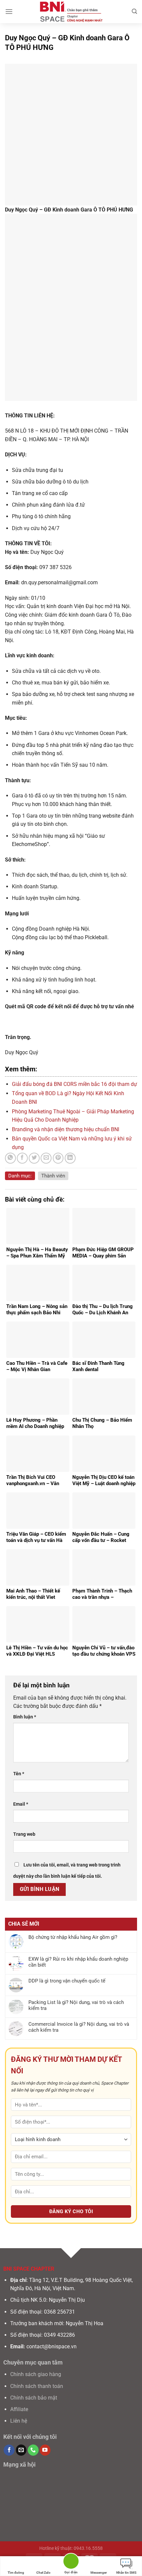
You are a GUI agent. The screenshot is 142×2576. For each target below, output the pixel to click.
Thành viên (53, 1176)
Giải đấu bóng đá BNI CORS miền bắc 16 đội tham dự (74, 1084)
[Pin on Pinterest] (58, 1158)
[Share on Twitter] (34, 1158)
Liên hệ (18, 2421)
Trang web (24, 1834)
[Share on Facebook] (22, 1158)
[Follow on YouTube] (45, 2450)
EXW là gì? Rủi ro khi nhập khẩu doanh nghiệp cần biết (78, 1962)
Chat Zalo (43, 2572)
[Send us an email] (21, 2450)
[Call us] (33, 2450)
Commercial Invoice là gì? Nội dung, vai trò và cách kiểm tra (78, 2027)
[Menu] (9, 11)
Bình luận (24, 1717)
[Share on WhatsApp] (10, 1158)
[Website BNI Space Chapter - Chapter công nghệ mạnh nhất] (71, 11)
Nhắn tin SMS (126, 2572)
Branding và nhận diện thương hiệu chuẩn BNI (65, 1129)
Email (20, 1804)
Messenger (98, 2572)
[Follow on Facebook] (9, 2450)
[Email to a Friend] (46, 1158)
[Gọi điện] (71, 2562)
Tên (18, 1774)
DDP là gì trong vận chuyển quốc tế (66, 1981)
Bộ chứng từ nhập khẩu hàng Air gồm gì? (72, 1937)
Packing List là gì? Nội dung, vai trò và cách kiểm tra (76, 2005)
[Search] (134, 11)
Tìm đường (16, 2572)
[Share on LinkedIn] (70, 1158)
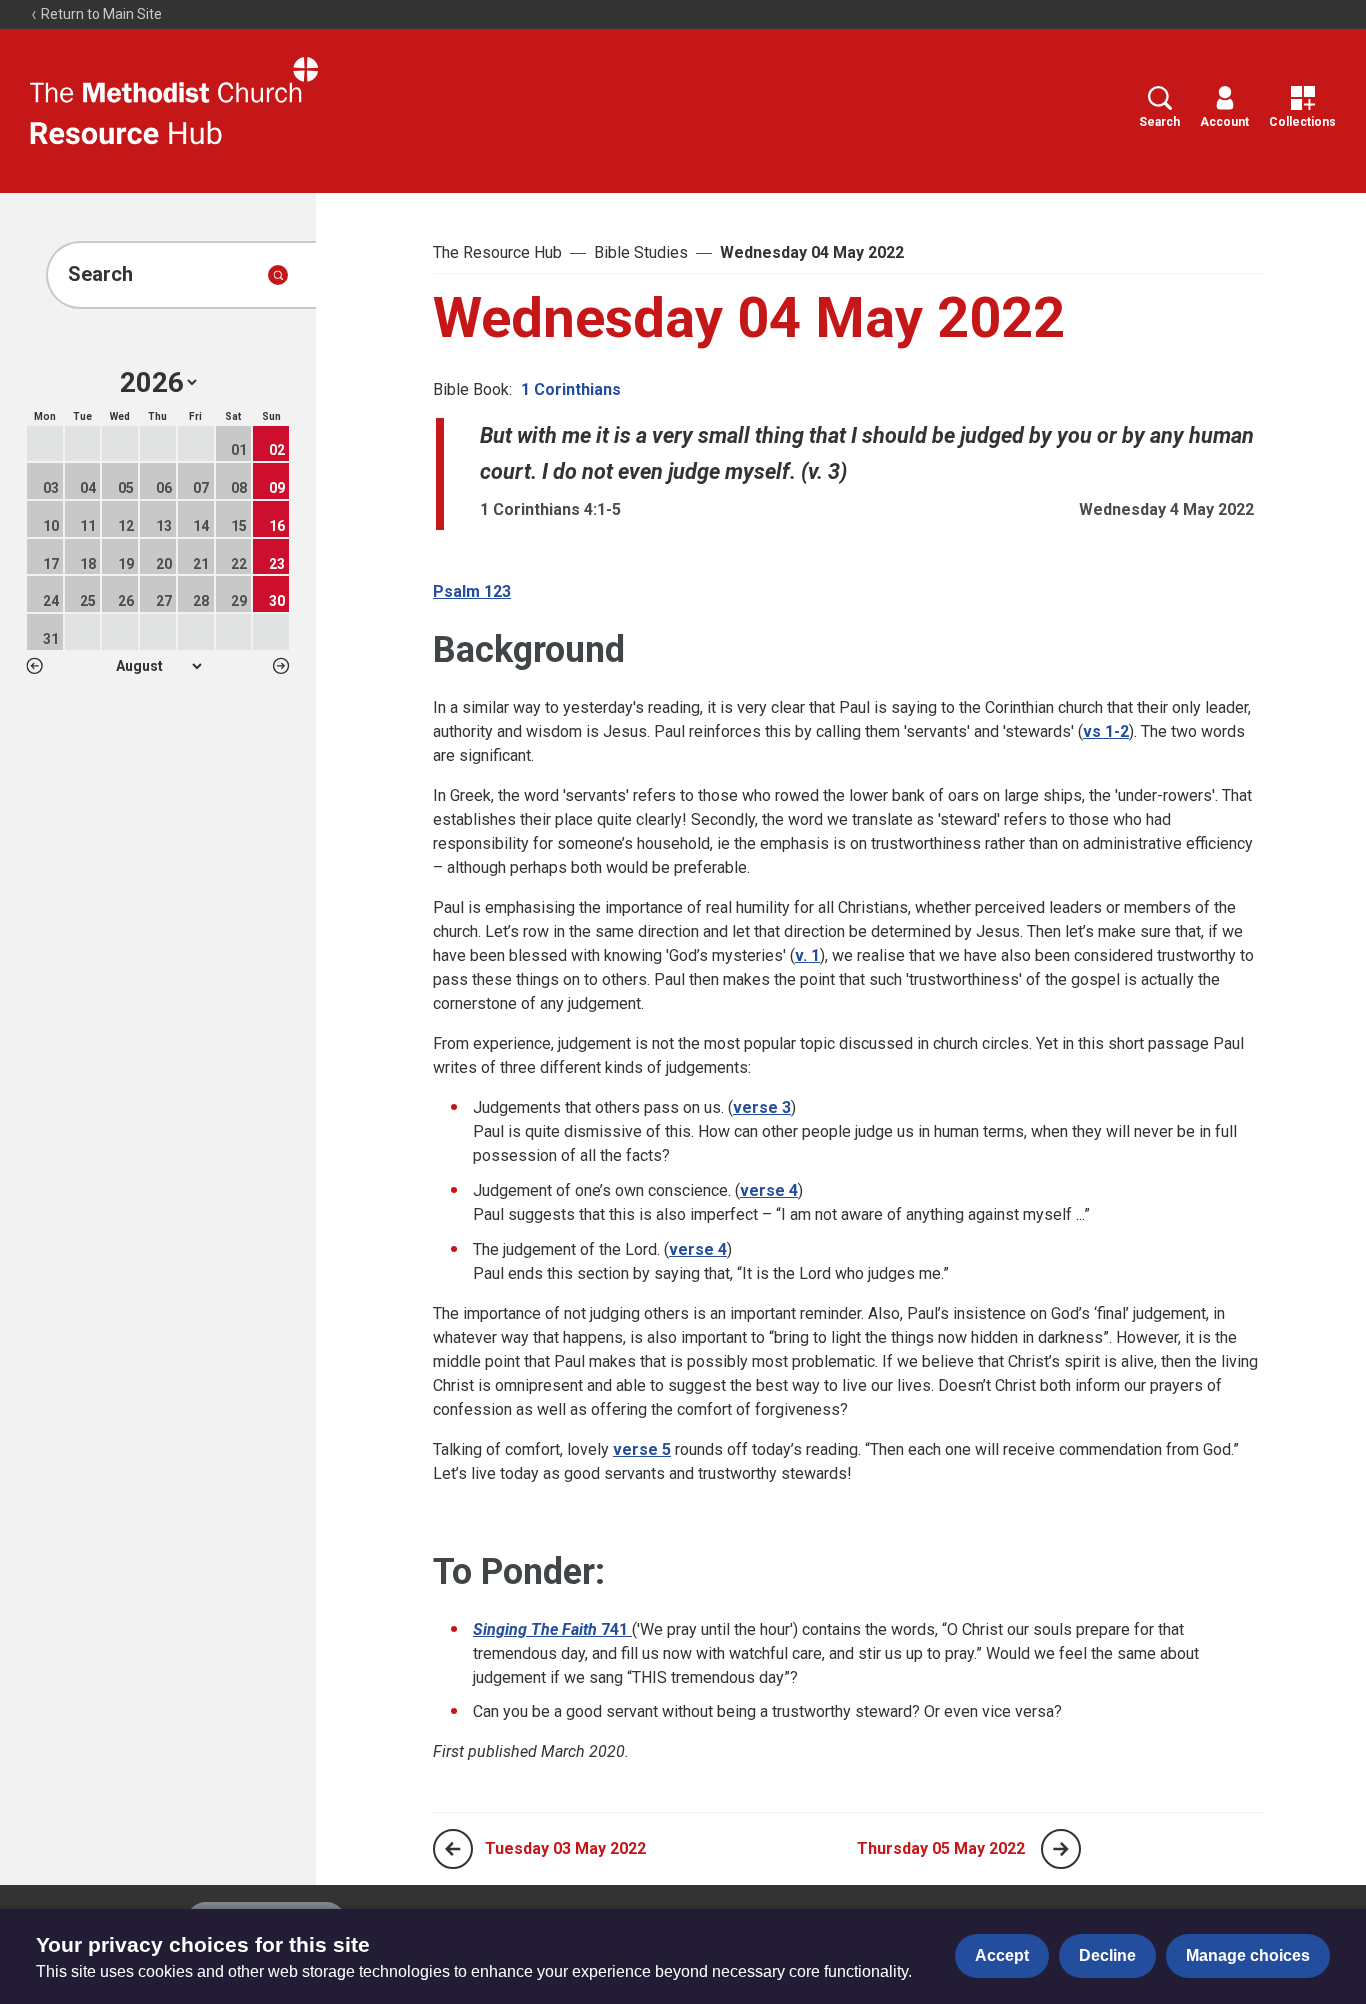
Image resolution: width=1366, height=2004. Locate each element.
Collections (1302, 122)
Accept (1002, 1955)
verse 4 (769, 1190)
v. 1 (807, 955)
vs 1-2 (1106, 731)
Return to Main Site (100, 14)
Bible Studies (641, 252)
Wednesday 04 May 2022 (812, 252)
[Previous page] (453, 1849)
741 (552, 1629)
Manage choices (1248, 1955)
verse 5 (642, 1449)
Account (1224, 122)
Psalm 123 (472, 591)
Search (1159, 122)
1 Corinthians (571, 389)
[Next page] (1061, 1849)
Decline (1107, 1955)
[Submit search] (278, 275)
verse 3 (762, 1107)
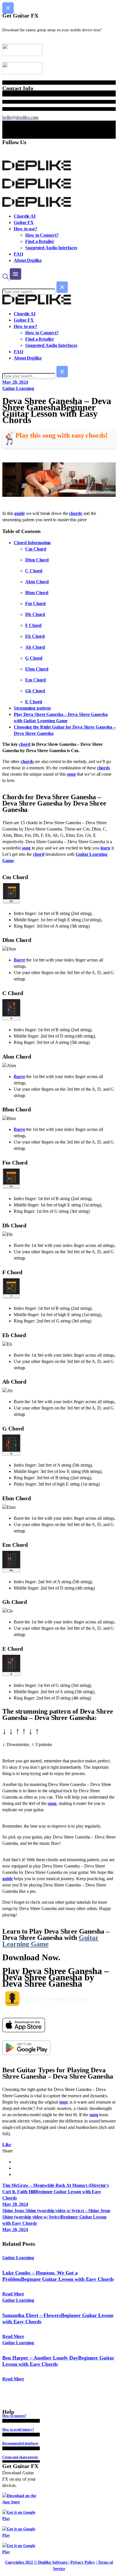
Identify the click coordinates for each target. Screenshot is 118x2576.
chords (75, 513)
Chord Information (32, 542)
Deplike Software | (53, 2562)
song (71, 774)
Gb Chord (35, 690)
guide (19, 513)
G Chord (33, 658)
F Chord (33, 625)
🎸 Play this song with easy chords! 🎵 (56, 438)
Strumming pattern (32, 708)
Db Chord (35, 614)
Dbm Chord (37, 559)
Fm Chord (35, 603)
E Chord (33, 701)
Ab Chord (35, 647)
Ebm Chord (36, 669)
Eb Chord (35, 636)
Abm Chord (37, 581)
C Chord (33, 570)
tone (63, 2102)
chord (24, 744)
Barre (19, 959)
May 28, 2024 (15, 382)
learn (106, 847)
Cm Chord (35, 549)
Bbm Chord (36, 592)
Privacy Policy (82, 2562)
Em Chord (35, 679)
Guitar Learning (18, 388)
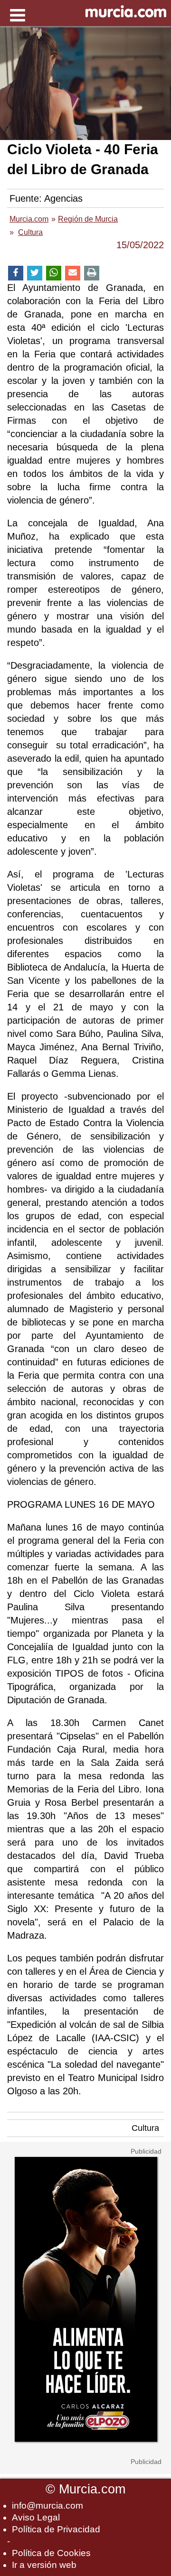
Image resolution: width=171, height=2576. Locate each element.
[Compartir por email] (72, 273)
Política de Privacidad (56, 2529)
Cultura (145, 2128)
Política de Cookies (51, 2553)
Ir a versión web (44, 2565)
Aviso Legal (36, 2517)
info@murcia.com (47, 2506)
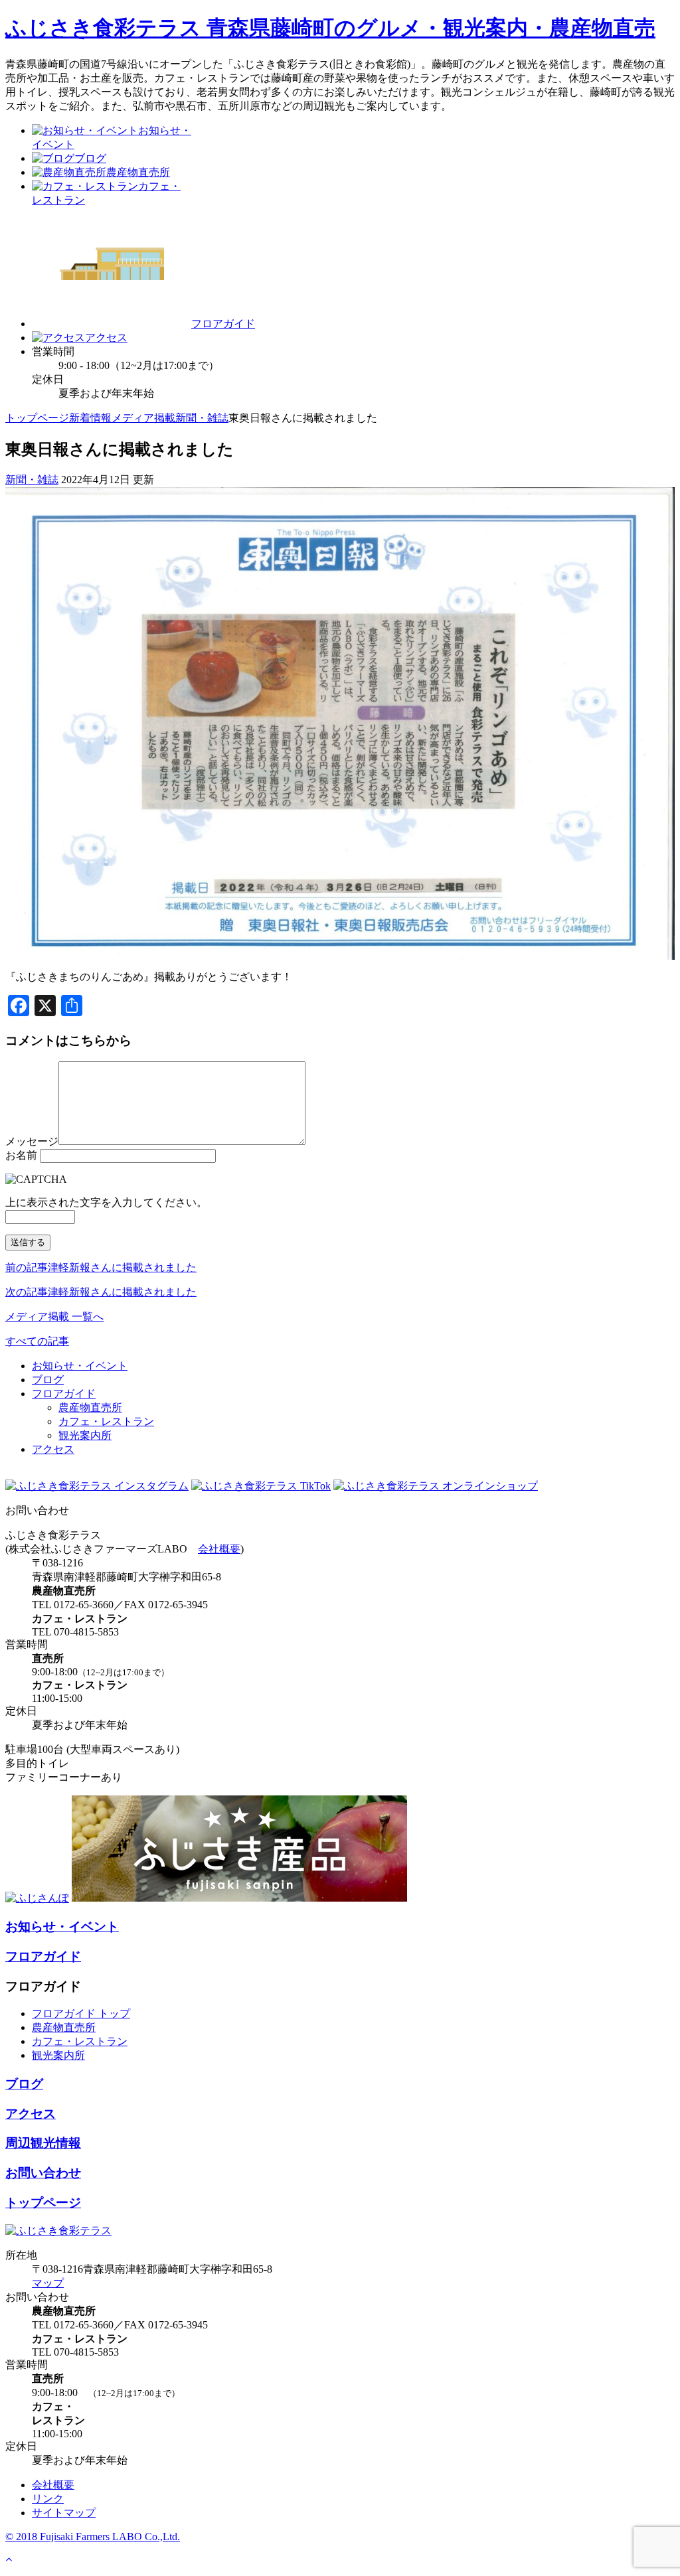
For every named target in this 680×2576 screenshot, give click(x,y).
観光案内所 (85, 1435)
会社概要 (219, 1548)
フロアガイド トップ (81, 2013)
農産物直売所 (90, 1407)
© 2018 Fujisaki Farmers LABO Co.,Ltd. (92, 2536)
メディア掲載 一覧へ (54, 1316)
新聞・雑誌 (201, 417)
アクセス (53, 1449)
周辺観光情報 (43, 2143)
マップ (48, 2283)
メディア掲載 (143, 417)
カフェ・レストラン (106, 1421)
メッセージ (31, 1141)
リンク (48, 2498)
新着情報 (90, 417)
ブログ (48, 1379)
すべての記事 (37, 1341)
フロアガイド (64, 1393)
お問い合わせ (43, 2173)
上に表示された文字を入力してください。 (106, 1202)
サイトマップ (64, 2512)
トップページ (37, 417)
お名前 (21, 1155)
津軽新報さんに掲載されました (101, 1267)
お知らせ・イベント (80, 1365)
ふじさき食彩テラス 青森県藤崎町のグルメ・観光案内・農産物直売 (330, 28)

§ §

- **What this task involves**
Going through the entries above, count each line that has the word "Facebook" and report only the count.

- **Output of the task**
2